JAX-based Offline RL / Imitation Learning Framework
- Diffusion
- Decision Transformer
- Multi-layer Perceptron (Basic MLP) (Verified in basic environments (HalfCheetah, Walker2d))
We use Minari, an offline-rl dataset framework operated by Farama-Foundataion. However, we have made modifications such as sub-trajectory sampling (for decision transformer) and loading the dataset into memory cache. All code related to the dataset can be found in genrl/rl/buffers/...
Policy Architectures can be found in genrl/policies/low/policy/nn/...
The loss functions (e.g., behavior cloning, diffusion denoise) are defined in genrl/policies/low/policy/agent.py
Policies are passed to the BC class in algos/bc/bc.py to perform behavior cloning. All configurations related to training can be found in config/train/. Please modify them according to your own path. Especially, check the save_prefix, save_suffix, and save_interval in config/train/base.yaml. Models being trained are saved every save_interval in {save_prefix} / {save_suffix}.
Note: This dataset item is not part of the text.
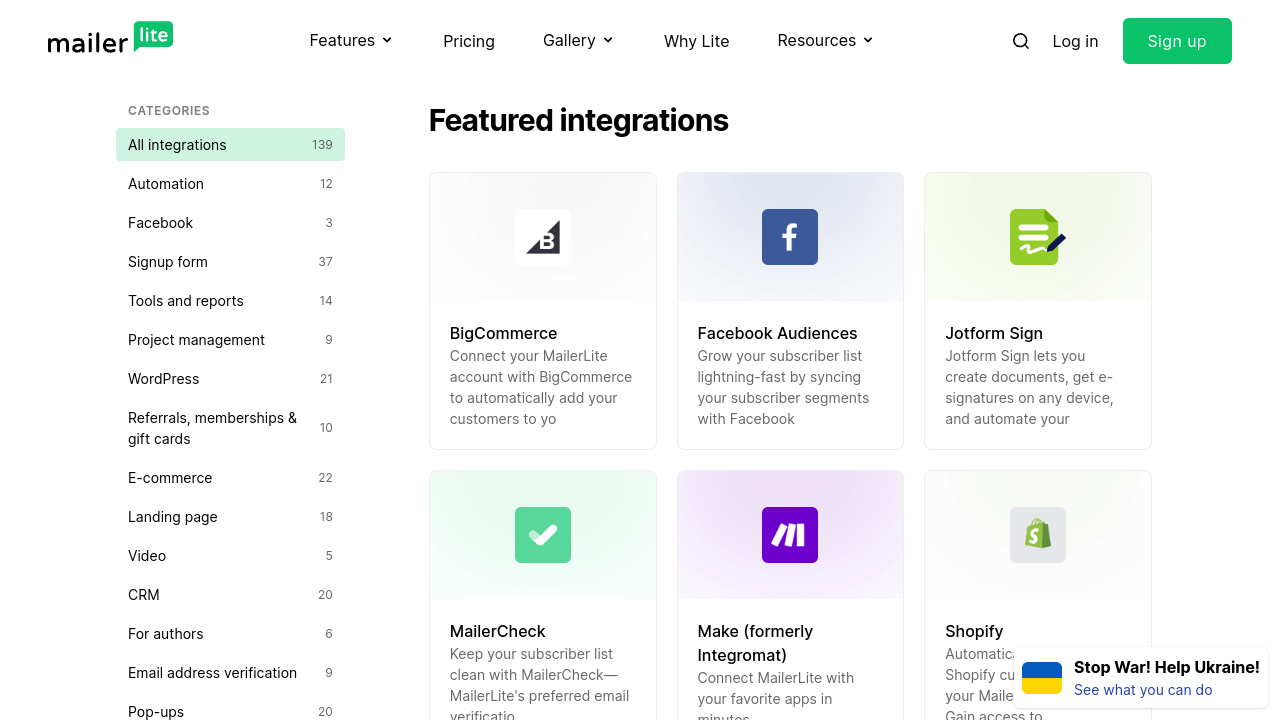
Task: Select the MailerCheck checkmark icon
Action: click(542, 535)
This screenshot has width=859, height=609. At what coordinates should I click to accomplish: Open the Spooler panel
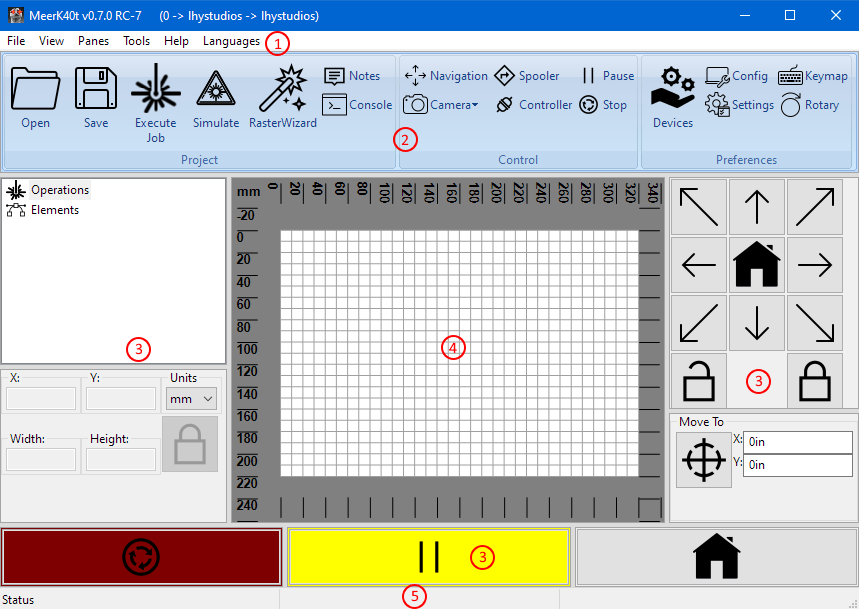pyautogui.click(x=527, y=76)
Refer to the scripts/train_bc.py or scripts/train_mujoco.py for the training execution code.
Use the following command:
python3 scripts/eval_bc.py pretrained_suffix=YOUR_SAVE_SUFFIX date=yyyy-mm-dd step=STEP_FOR_LOAD
For pretrained_suffix, enter the same string as the save_suffix used for training. date refers to the date you ran the training code. step refers to the trained step of the mode you want to load.